» INSTRUCTIONS FOR THE TASK
Continue the passage below on the work of forensic pathologists from its final sentence onward, writing in the same formal style.

» SOURCE TEXT
§

The forensic pathologist performs autopsies/postmortem examinations with the goal of determining the cause of death as well as the possible manner of death. The autopsy report contains conclusions made relating to the following:
- The pathological process, injury, or disease that directly results in or initiates a series of events that lead to a person's death (also called the mechanism of death), such as a bullet wound to the head, exsanguination caused by a stab wound, manual or ligature strangulation, myocardial infarction resulting from coronary artery disease, etc.)
- The manner of death, the circumstances surrounding the cause of death, which, in most jurisdictions, include the following:
  - Homicide
  - Accidental
  - Natural
  - Suicide
  - Undetermined

The autopsy also provides an opportunity for other issues raised by the death to be addressed, such as the collection of trace evidence or determining the identity of the deceased. Autopsies are performed when a death occurs, when an unexpected death occurs, when someone dies while not under the care of a physician, to solve criminal cases, when a mass disaster occurs and requires the identification of the victims and upon request by the family or loved ones of the deceased. Typically, autopsies can cost anywhere from $3,000 to $5,000, however the price can vary from country to country.

The forensic pathologist examines and documents wounds and injuries, along with the possible causation of those injuries, at autopsy, at the scene of a crime and occasionally in a clinical setting, such as rape investigation or deaths in custody.

§

» MATERIAL SUPPLIED
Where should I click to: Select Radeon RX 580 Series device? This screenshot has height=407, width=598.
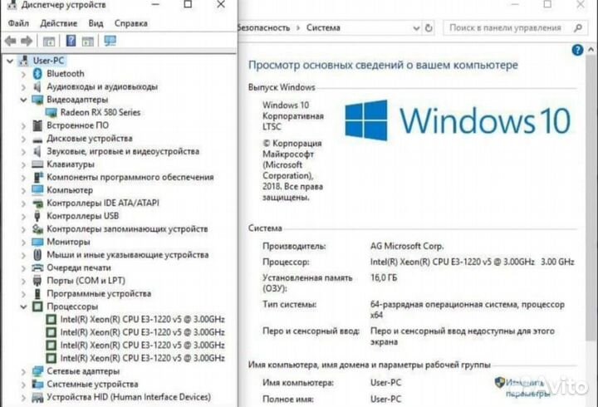pos(100,112)
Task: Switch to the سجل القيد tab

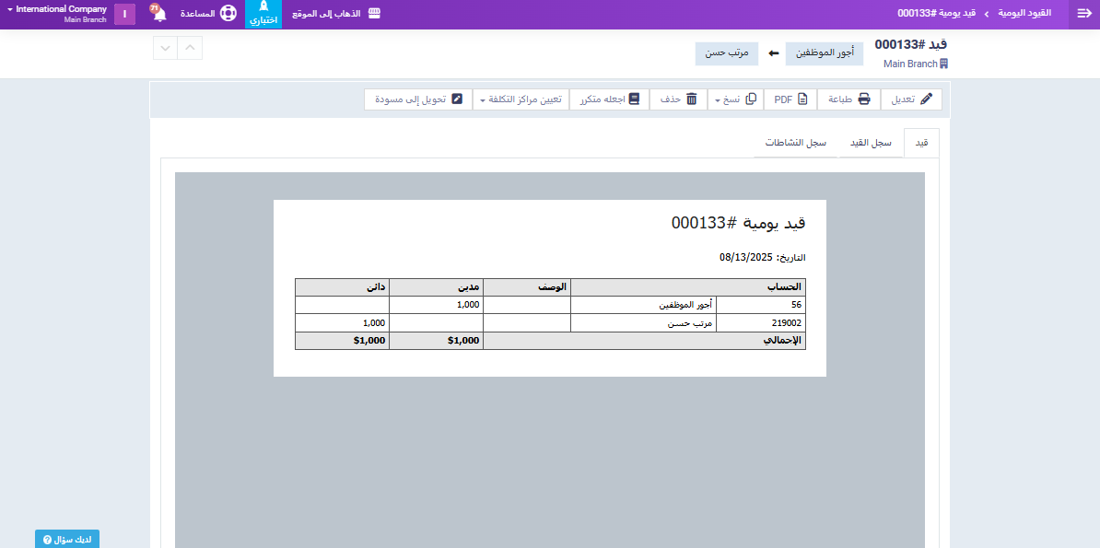Action: [870, 144]
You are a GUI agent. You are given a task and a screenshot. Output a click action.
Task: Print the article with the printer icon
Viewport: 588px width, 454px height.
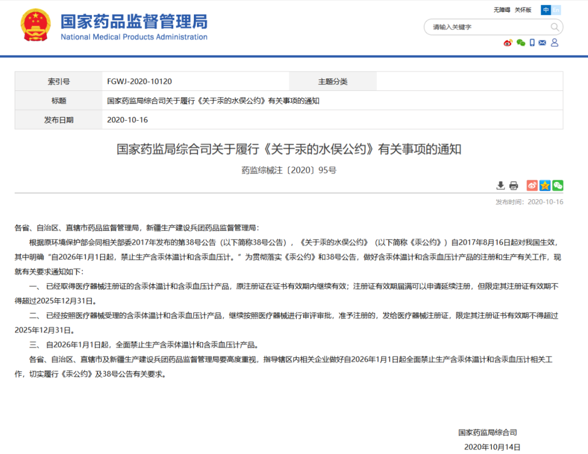click(513, 186)

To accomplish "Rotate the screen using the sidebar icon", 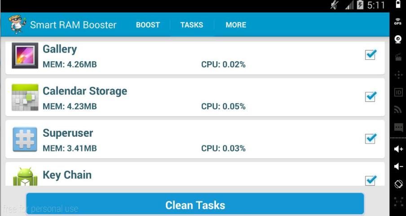I will tap(398, 184).
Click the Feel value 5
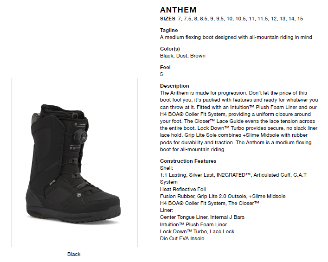This screenshot has width=328, height=262. coord(161,74)
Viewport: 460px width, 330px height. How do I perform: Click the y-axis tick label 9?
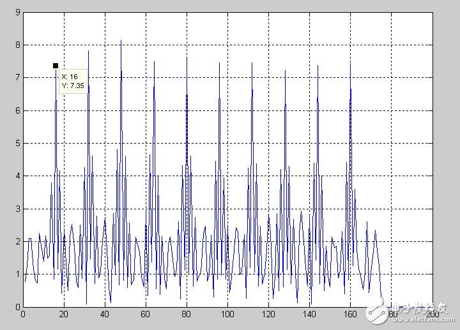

§

» ANSWER SECTION
Forensic pathologists collect and examine tissue specimens under the microscope (histology) to identify the presence or absence of natural disease and other microscopic findings such as asbestos bodies in the lungs or gunpowder particles around a gunshot wound. They collect and interpret toxicological specimens of body tissues and fluids to determine the chemical cause of accidental overdoses or deliberate poisonings.

Forensic pathologists work closely with the medico-legal authority for the area concerned with the investigation of sudden and unexpected deaths: the coroner (England and Wales), procurator fiscal (Scotland), or coroner or medical examiner (United States).

It is highly important for the verdict of an autopsy to be accurate and unbiased. The manner of death determined by the medical examiner influences greatly the investigative process. Cognitive bias poses a problem for its unconscious influence on decision-making, hence the importance of filtering irrelevant contextual information.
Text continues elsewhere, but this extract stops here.